L’Europe en croisade contre l’Amérique pieuse et bien-pensante
Paul Verhoeven, cinéaste hollandais, a déjà tourné des films à scandale dans son pays natal : Turkish Delight (1973) contient de nombreuses scènes de nudité intégrale s’intégrant dans une réalité post-68 hippie ; Spetters (1980) nous gratifie d’une fellation homosexuelle explicite, dans un décor déliquescent anarchiste. Pratique sexuelle similaire dans Le quatrième homme (1983), elle implique cette fois-cu un éphèbe censé représenter Jésus, au grand dam des croyants. Verhoeven n’aime pas la religion et ne s’en est jamais caché. La répression, le refoulement, l’aliénation mentale : trop peu pour lui. L’auteur est européen à une époque où l’Europe se refuse à devenir l’annexe morale de l’Amérique.
A priori, lors de son passage à Hollywood, le cinéaste semblait légèrement calmé, même si sa description des Etats-Unis dans RoboCop (1987) et Total Recall (1990) est plutôt virulente. Les deux films, y compris l’adaptation de Philip K. Dick, ont dû subir des coupes pour satisfaire le système de classification et la CARA (Classification and Rating Administration), et ainsi éviter un classement X alors de vigueur.

• _Objectif_:
Résumez en deux phrases le texte sur Paul Verhoeven ci-dessus.

• _Entrées extraites_:
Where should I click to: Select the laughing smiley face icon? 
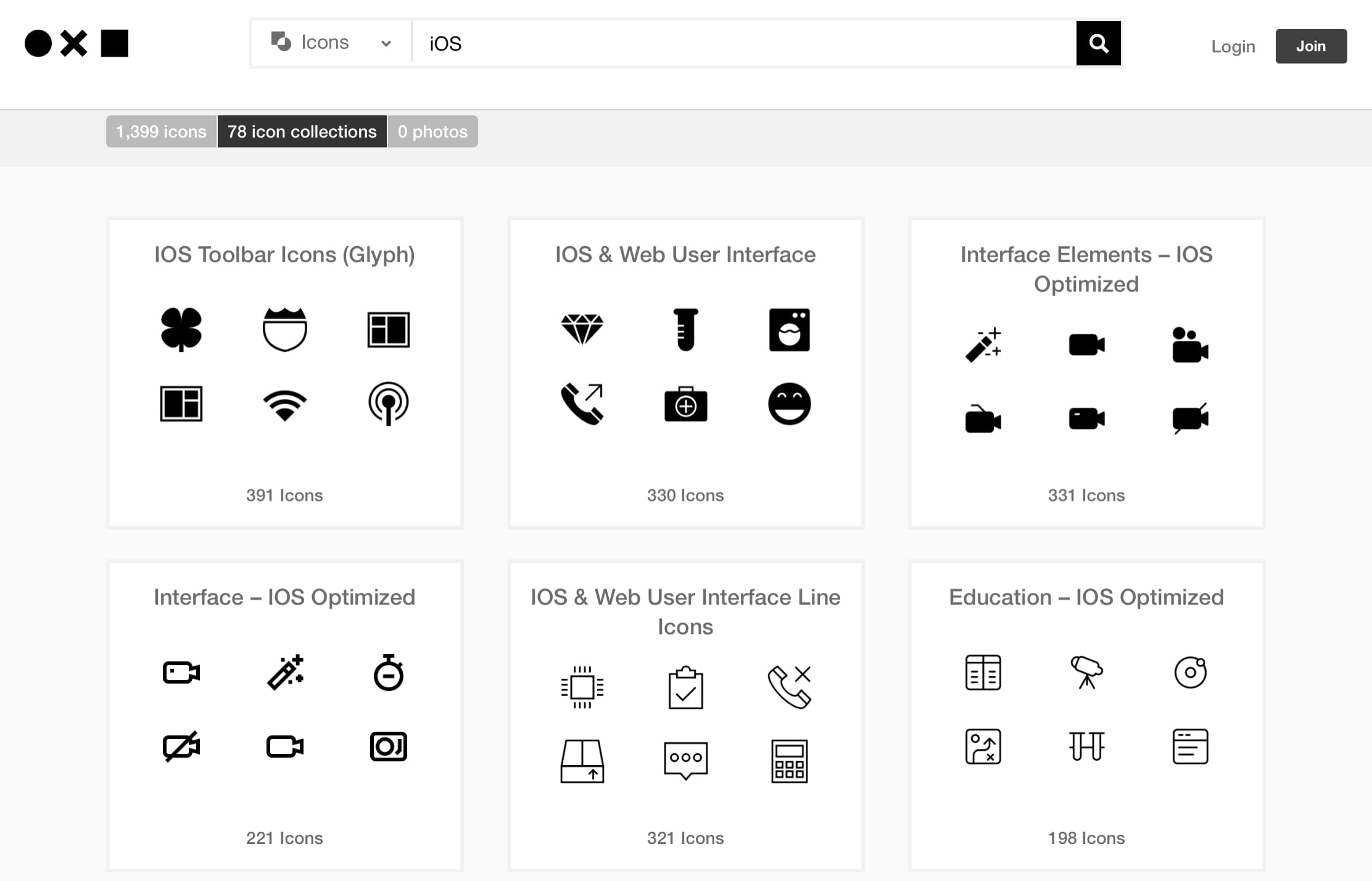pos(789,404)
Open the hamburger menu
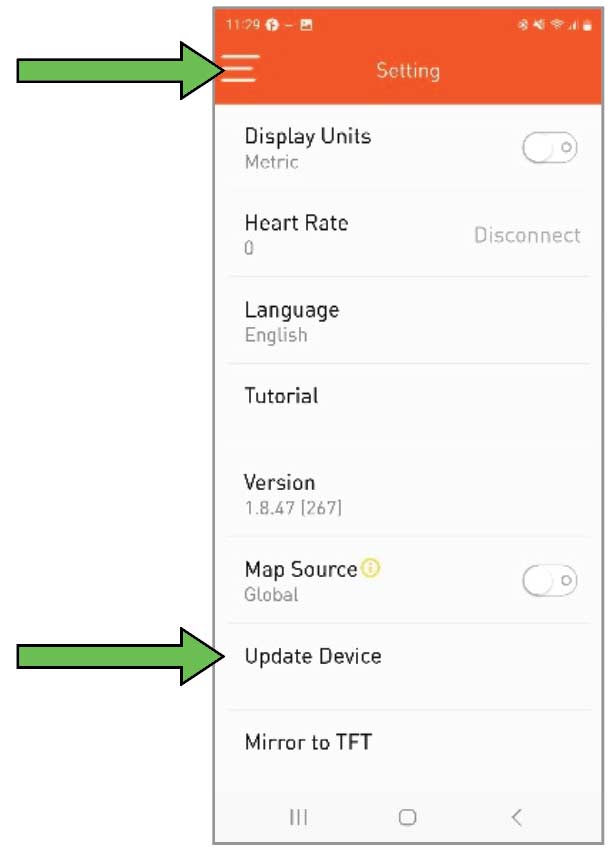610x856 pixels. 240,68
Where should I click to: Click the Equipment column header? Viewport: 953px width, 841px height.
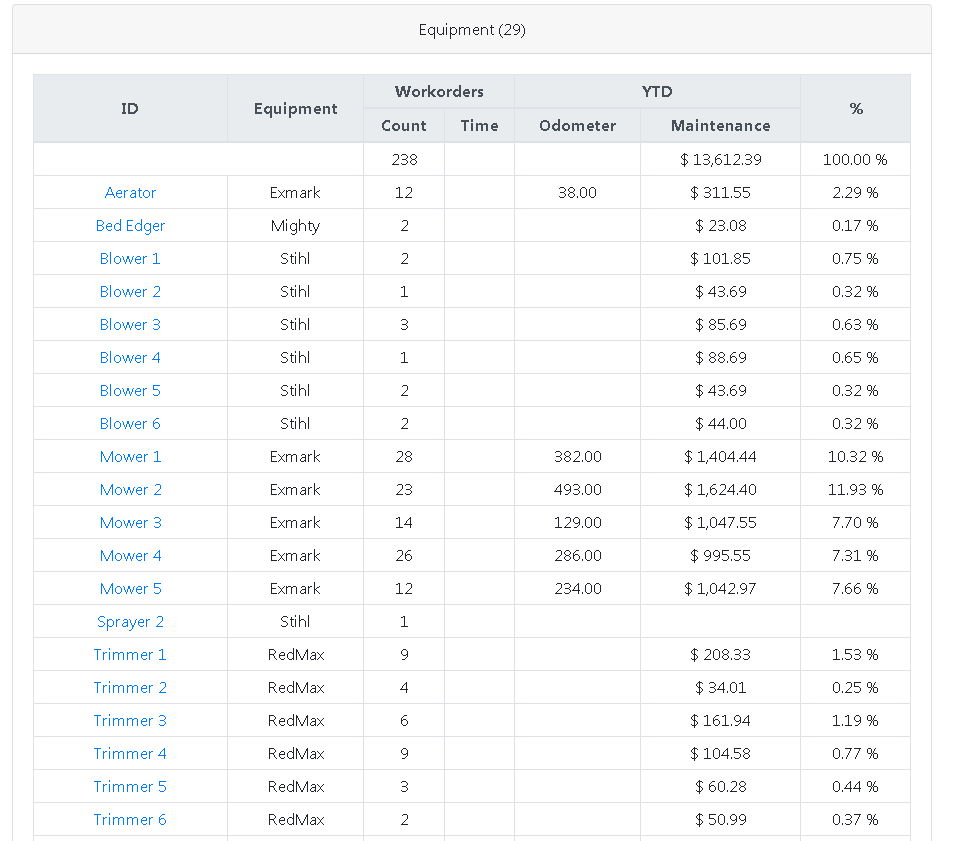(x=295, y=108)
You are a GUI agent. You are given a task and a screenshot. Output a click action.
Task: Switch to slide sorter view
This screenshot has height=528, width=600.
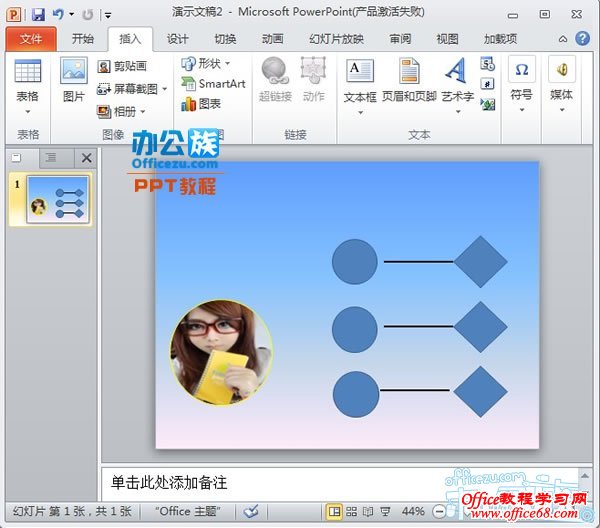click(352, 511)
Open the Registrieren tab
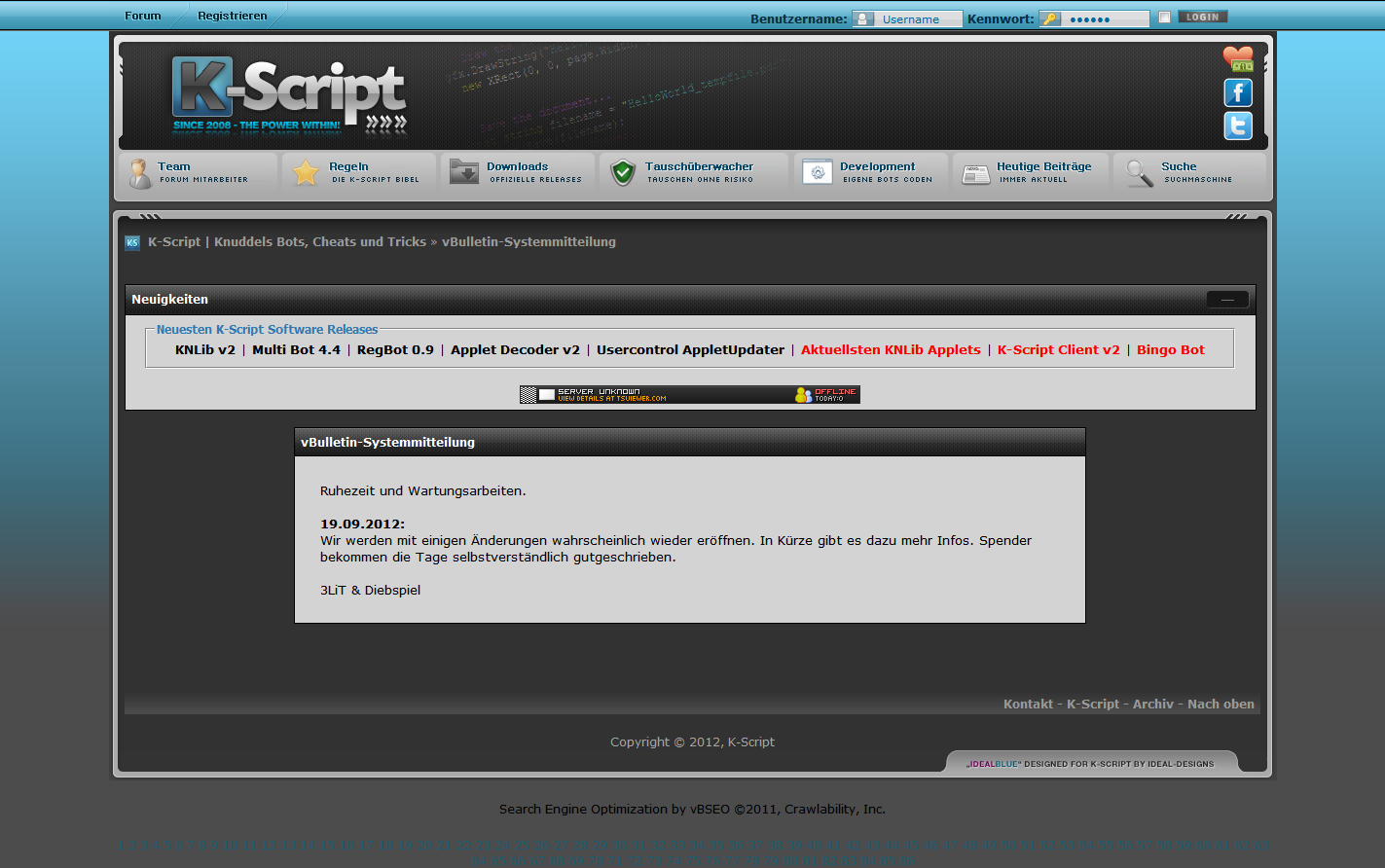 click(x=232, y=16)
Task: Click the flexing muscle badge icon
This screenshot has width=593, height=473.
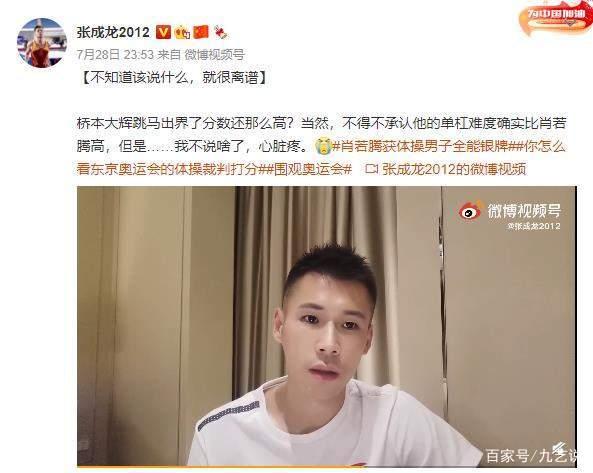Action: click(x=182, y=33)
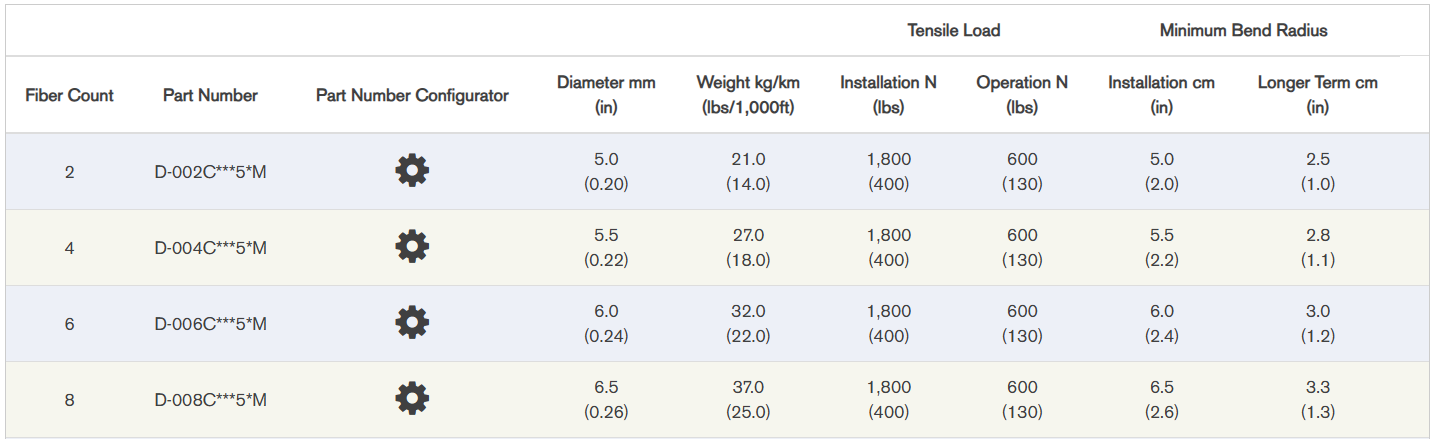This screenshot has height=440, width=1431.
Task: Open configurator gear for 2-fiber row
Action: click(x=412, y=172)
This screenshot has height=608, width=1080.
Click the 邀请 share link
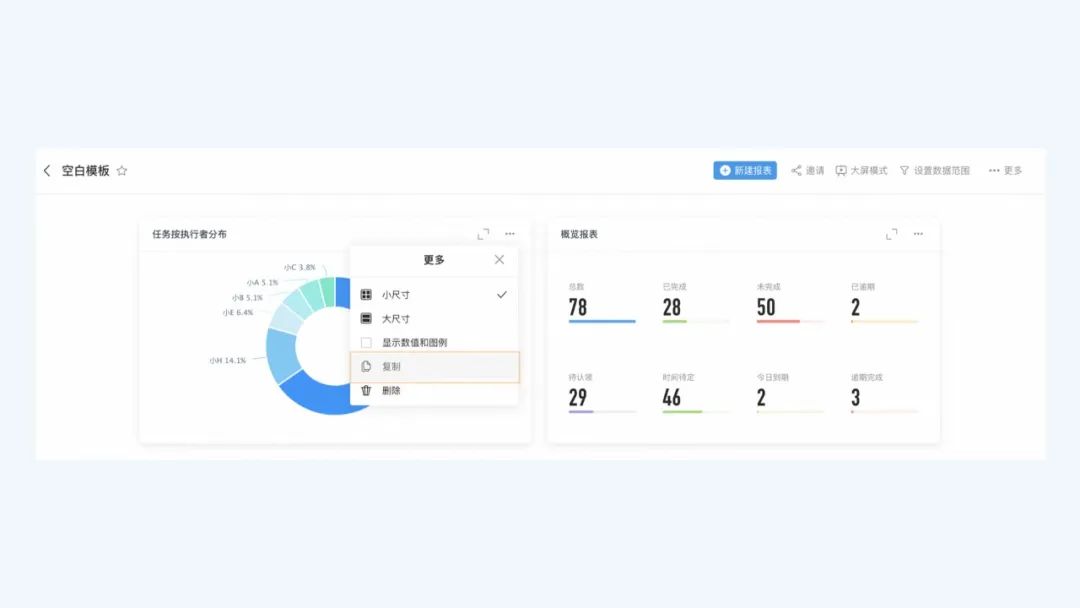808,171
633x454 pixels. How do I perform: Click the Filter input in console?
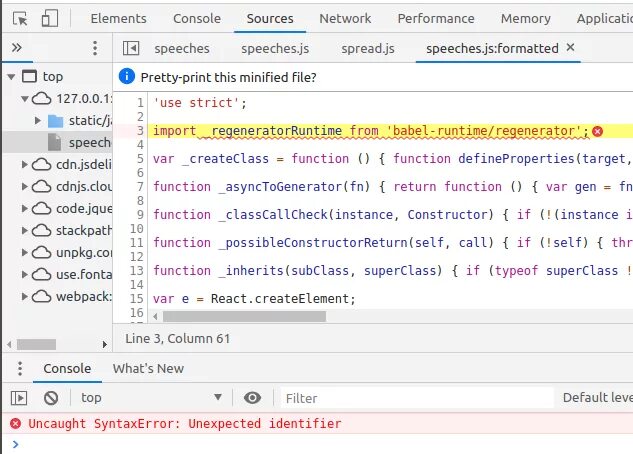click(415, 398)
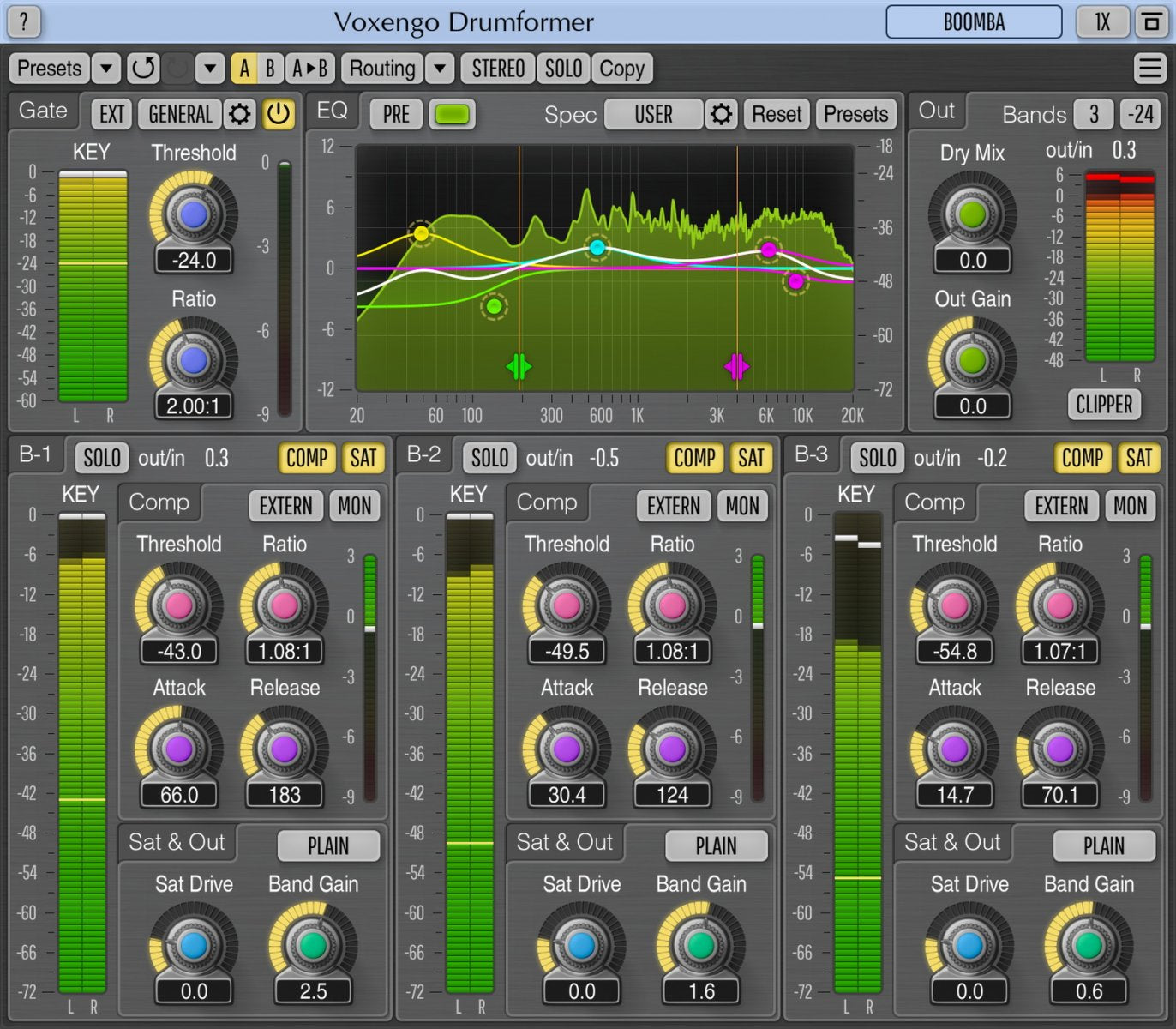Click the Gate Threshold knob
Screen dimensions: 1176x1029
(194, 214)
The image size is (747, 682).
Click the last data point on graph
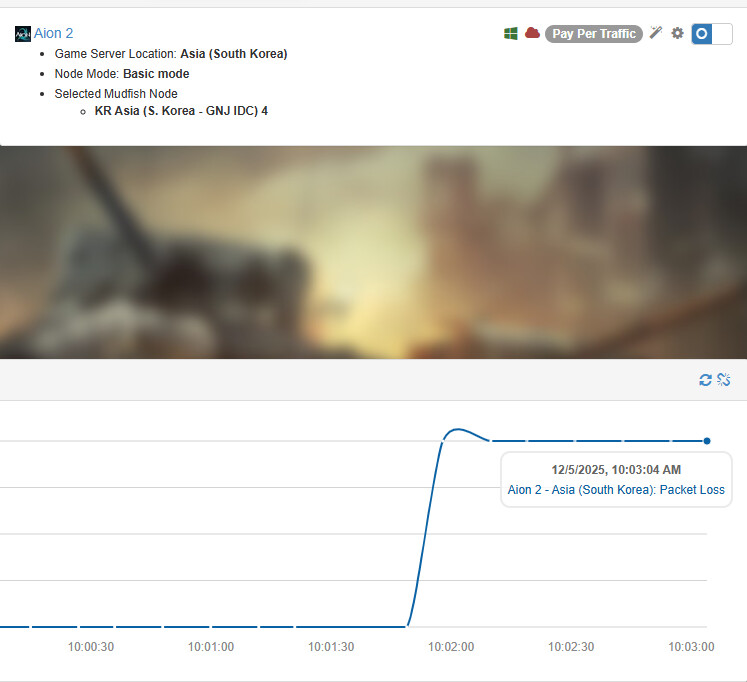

• _Réponse attendue_:
Le cinéaste hollandais Paul Verhoeven a tourné dans son pays natal des films à scandale, comme Turkish Delight, Spetters et Le quatrième homme, et il n'a jamais caché qu'il n'aime pas la religion. À Hollywood, il semblait légèrement calmé, mais RoboCop et Total Recall, qui décrivent les États-Unis de façon plutôt virulente, ont dû subir des coupes pour éviter un classement X.